Tuesday, October 5, 2010

Tween Tuesday: Among the Hidden

Tween Tuesday is a weekly meme hosted at GreenBeanTeenQueen.  The purpose is "to highlight great reads for tweens!"  Also, this review is a little different.  I originally wrote it for a class assignment (write like a reviewer!), and it's such a good tween book that I decided to share it here.  The description that follows is my own.

Among the Hidden (Shadow Children #1)Among the Hidden by Margaret Peterson Haddix
Simon and Schuster Books for Young Readers, 1998
ISBN: 0689824750
153 pages
4 out of 5

“Luke! Inside. Now.” These three words call Luke away from the outside world. As a third child, he is not supposed to exist; in fact, it is illegal for him to exist. The Population Police, a government agency, work to ensure that all families have only two children and the discovery of a third holds severe consequences.

For twelve years Luke’s family was able to protect him on their isolated farm. But the nearby woods, and Luke’s protection, are removed for a housing development. Now Luke is no longer safe in his home. While watching the outside world from his windowless attic bedroom, he catches movement in a neighboring house well after the family of four has gone. For weeks he watches for other signs and becomes convinced that there’s someone else living in that house. Ignoring his fear, Luke does the unthinkable—he pays a visit to the house next door in broad daylight. There he meets another, very well-connected, third child and she shows him a world he never knew existed.

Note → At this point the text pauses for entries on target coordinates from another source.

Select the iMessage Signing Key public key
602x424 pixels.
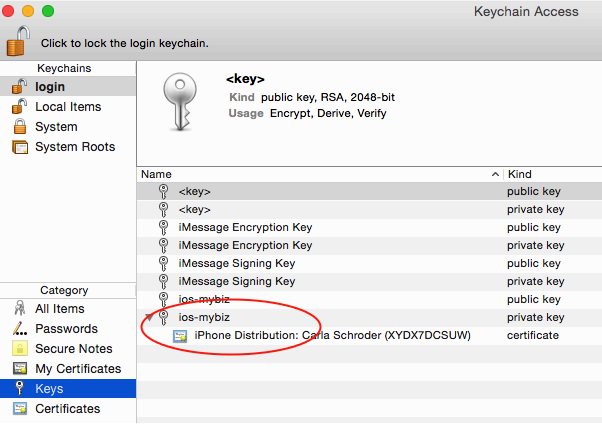(x=236, y=263)
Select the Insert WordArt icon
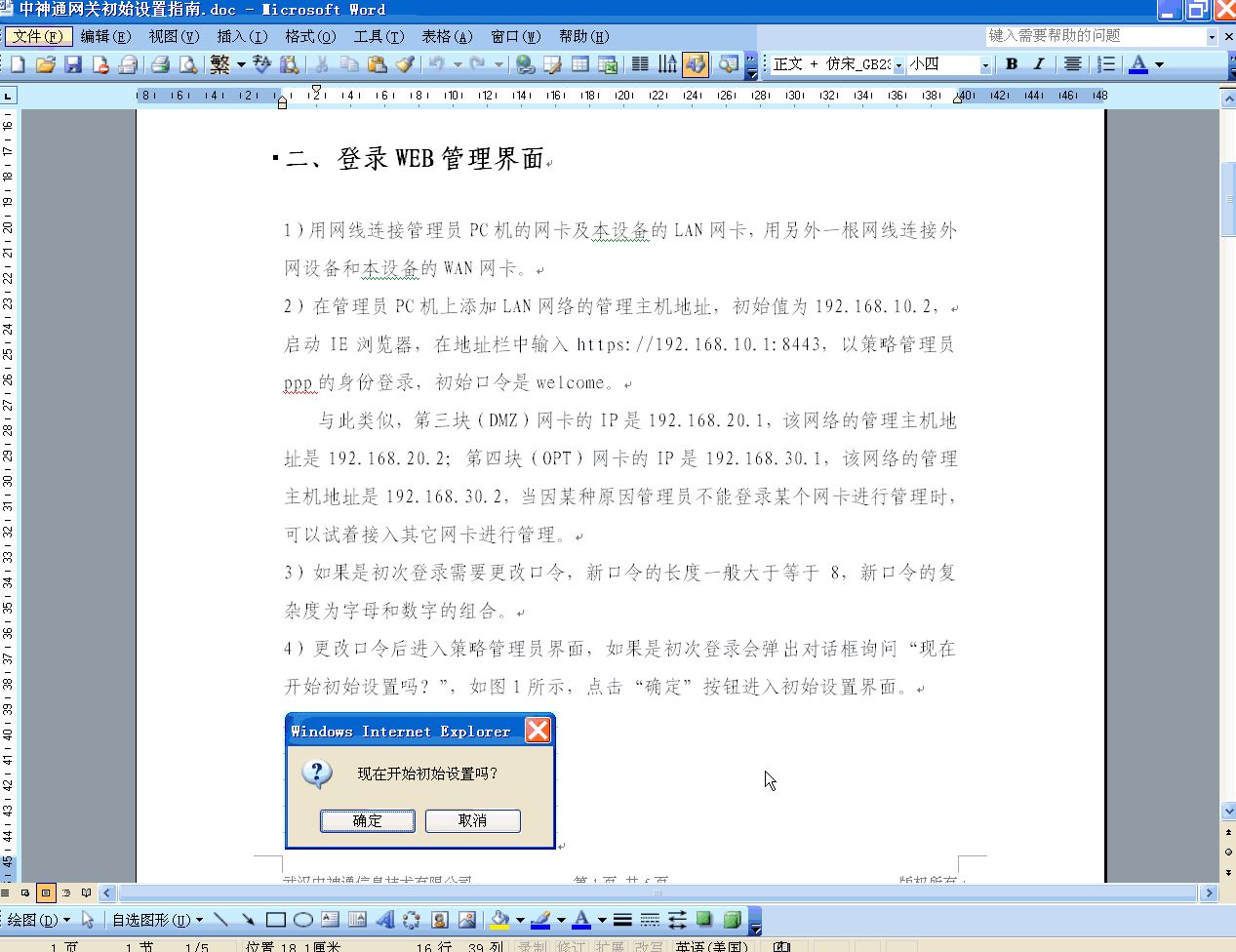 pos(385,919)
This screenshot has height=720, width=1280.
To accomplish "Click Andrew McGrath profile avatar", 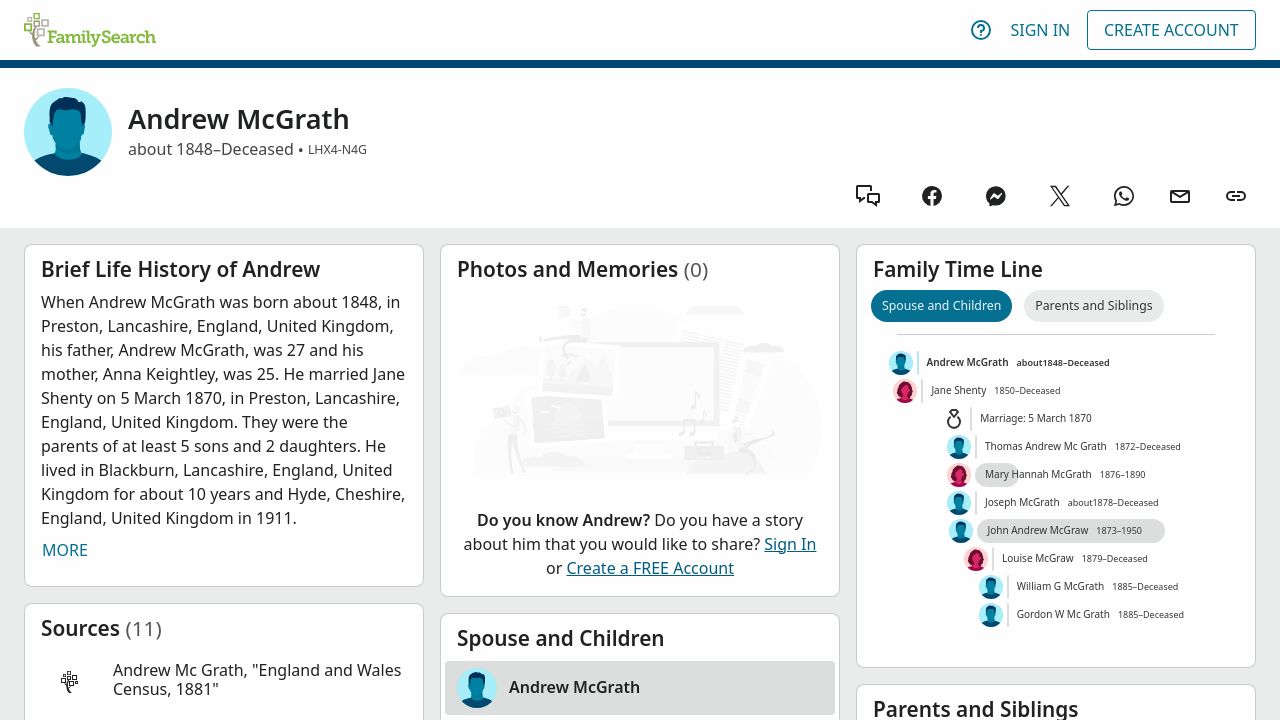I will pos(68,132).
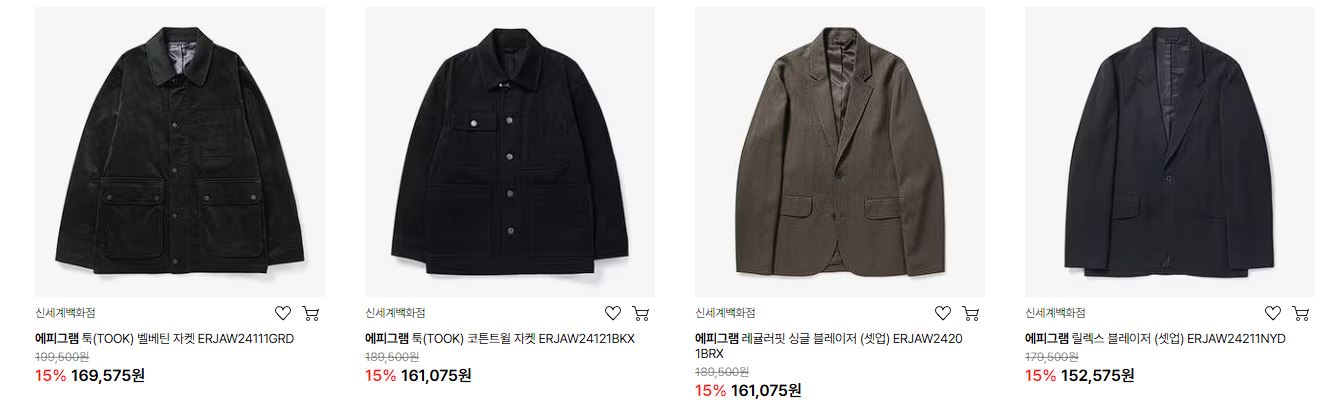
Task: Add relax blazer ERJAW24211NYD to cart
Action: tap(1301, 313)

This serves as a good introduction to dystopian fiction for young readers. The isolation and fear that Luke encounters is thoroughly examined and is relatable for the intended audience. When company knocks during dinner, Luke rushes upstairs to hide and “he knew without watching that Mother would take his plate from the table…, would slide his chair back into the corner…In three seconds she would hide all evidence that Luke existed.” Luke is plagued by fear, and sometimes guilt, just for being alive. It also gives a frightening picture of the common childhood wish for life without school, homework, and chores. There is some indirect violence, but this is truly a wonderful, fast-paced beginning to the Shadow Children series.